───── Material for this task

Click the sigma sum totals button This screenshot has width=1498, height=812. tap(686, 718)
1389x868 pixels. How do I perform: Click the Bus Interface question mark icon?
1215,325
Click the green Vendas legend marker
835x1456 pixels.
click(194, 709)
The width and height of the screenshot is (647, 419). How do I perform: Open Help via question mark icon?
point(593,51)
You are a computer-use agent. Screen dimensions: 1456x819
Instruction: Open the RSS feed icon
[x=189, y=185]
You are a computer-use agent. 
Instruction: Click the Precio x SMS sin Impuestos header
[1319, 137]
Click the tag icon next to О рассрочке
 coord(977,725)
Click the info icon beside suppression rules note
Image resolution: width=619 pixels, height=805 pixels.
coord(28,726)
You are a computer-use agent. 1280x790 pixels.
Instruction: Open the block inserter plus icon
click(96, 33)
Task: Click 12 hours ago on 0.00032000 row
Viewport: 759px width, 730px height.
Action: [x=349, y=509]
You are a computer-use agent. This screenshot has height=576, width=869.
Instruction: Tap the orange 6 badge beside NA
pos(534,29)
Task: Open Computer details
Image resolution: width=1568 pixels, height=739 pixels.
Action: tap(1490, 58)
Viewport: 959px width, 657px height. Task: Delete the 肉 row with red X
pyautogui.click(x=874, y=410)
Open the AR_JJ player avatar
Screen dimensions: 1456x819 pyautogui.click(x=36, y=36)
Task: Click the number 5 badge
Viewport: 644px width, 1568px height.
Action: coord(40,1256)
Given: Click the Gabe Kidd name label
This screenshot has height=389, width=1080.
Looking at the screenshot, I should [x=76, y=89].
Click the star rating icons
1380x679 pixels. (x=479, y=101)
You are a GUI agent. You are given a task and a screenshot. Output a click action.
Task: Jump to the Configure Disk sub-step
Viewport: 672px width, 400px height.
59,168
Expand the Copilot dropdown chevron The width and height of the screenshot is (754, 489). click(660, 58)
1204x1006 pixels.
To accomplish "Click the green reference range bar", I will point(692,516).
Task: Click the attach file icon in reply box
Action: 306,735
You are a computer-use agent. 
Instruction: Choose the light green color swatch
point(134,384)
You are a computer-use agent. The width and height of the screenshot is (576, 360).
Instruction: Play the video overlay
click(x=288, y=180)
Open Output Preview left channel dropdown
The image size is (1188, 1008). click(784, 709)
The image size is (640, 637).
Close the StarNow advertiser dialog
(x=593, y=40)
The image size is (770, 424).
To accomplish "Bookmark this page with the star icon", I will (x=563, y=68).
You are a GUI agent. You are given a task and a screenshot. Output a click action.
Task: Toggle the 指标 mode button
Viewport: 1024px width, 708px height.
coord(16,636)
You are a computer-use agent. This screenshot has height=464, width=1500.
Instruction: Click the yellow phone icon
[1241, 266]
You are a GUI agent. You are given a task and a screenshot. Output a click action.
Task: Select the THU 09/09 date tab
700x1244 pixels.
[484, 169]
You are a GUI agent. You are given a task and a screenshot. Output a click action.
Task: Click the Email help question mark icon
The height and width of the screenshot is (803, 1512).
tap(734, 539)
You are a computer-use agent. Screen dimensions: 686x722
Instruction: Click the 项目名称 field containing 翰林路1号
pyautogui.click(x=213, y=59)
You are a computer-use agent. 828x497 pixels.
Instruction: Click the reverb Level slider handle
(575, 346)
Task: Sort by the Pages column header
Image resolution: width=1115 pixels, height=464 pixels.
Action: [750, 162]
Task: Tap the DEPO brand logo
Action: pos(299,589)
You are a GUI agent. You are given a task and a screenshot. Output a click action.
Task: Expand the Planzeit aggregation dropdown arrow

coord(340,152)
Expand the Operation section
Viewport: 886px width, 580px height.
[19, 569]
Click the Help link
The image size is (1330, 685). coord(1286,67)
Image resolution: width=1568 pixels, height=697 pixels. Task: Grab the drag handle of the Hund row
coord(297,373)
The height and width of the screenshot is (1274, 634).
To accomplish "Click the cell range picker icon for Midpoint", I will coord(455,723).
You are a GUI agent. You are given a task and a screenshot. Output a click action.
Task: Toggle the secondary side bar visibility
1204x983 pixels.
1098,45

──────────

Write out the whole listing again. Match it word for word.

• Exercise output:
Click the sigma sum totals button This screenshot has width=1498, height=812. tap(686, 718)
1389x868 pixels. How do I perform: Click the Bus Interface question mark icon?
1215,325
Click the green Vendas legend marker
835x1456 pixels.
click(194, 709)
The width and height of the screenshot is (647, 419). How do I perform: Open Help via question mark icon?
point(593,51)
You are a computer-use agent. Screen dimensions: 1456x819
Instruction: Open the RSS feed icon
[x=189, y=185]
You are a computer-use agent. 
Instruction: Click the Precio x SMS sin Impuestos header
[1319, 137]
Click the tag icon next to О рассрочке
 coord(977,725)
Click the info icon beside suppression rules note
Image resolution: width=619 pixels, height=805 pixels.
coord(28,726)
You are a computer-use agent. 1280x790 pixels.
Instruction: Open the block inserter plus icon
click(96, 33)
Task: Click 12 hours ago on 0.00032000 row
Viewport: 759px width, 730px height.
Action: [x=349, y=509]
You are a computer-use agent. This screenshot has height=576, width=869.
Instruction: Tap the orange 6 badge beside NA
pos(534,29)
Task: Open Computer details
Image resolution: width=1568 pixels, height=739 pixels.
Action: tap(1490, 58)
Viewport: 959px width, 657px height. Task: Delete the 肉 row with red X
pyautogui.click(x=874, y=410)
Open the AR_JJ player avatar
Screen dimensions: 1456x819 pyautogui.click(x=36, y=36)
Task: Click the number 5 badge
Viewport: 644px width, 1568px height.
Action: coord(40,1256)
Given: Click the Gabe Kidd name label
This screenshot has height=389, width=1080.
Looking at the screenshot, I should [x=76, y=89].
Click the star rating icons
1380x679 pixels. (x=479, y=101)
You are a GUI agent. You are given a task and a screenshot. Output a click action.
Task: Jump to the Configure Disk sub-step
Viewport: 672px width, 400px height.
59,168
Expand the Copilot dropdown chevron The width and height of the screenshot is (754, 489). click(660, 58)
1204x1006 pixels.
To accomplish "Click the green reference range bar", I will point(692,516).
Task: Click the attach file icon in reply box
Action: 306,735
You are a computer-use agent. 
Instruction: Choose the light green color swatch
point(134,384)
You are a computer-use agent. The width and height of the screenshot is (576, 360).
Instruction: Play the video overlay
click(x=288, y=180)
Open Output Preview left channel dropdown
The image size is (1188, 1008). click(784, 709)
The image size is (640, 637).
Close the StarNow advertiser dialog
(x=593, y=40)
The image size is (770, 424).
To accomplish "Bookmark this page with the star icon", I will (x=563, y=68).
You are a GUI agent. You are given a task and a screenshot. Output a click action.
Task: Toggle the 指标 mode button
Viewport: 1024px width, 708px height.
coord(16,636)
You are a computer-use agent. This screenshot has height=464, width=1500.
Instruction: Click the yellow phone icon
[1241, 266]
You are a GUI agent. You are given a task and a screenshot. Output a click action.
Task: Select the THU 09/09 date tab
700x1244 pixels.
[484, 169]
You are a GUI agent. You are given a task and a screenshot. Output a click action.
Task: Click the Email help question mark icon
The height and width of the screenshot is (803, 1512).
tap(734, 539)
You are a computer-use agent. Screen dimensions: 686x722
Instruction: Click the 项目名称 field containing 翰林路1号
pyautogui.click(x=213, y=59)
You are a computer-use agent. 828x497 pixels.
Instruction: Click the reverb Level slider handle
(575, 346)
Task: Sort by the Pages column header
Image resolution: width=1115 pixels, height=464 pixels.
Action: [750, 162]
Task: Tap the DEPO brand logo
Action: pos(299,589)
You are a GUI agent. You are given a task and a screenshot. Output a click action.
Task: Expand the Planzeit aggregation dropdown arrow

coord(340,152)
Expand the Operation section
Viewport: 886px width, 580px height.
[19, 569]
Click the Help link
The image size is (1330, 685). coord(1286,67)
Image resolution: width=1568 pixels, height=697 pixels. Task: Grab the drag handle of the Hund row
coord(297,373)
The height and width of the screenshot is (1274, 634).
To accomplish "Click the cell range picker icon for Midpoint", I will coord(455,723).
You are a GUI agent. You are given a task and a screenshot. Output a click action.
Task: Toggle the secondary side bar visibility
1204x983 pixels.
1098,45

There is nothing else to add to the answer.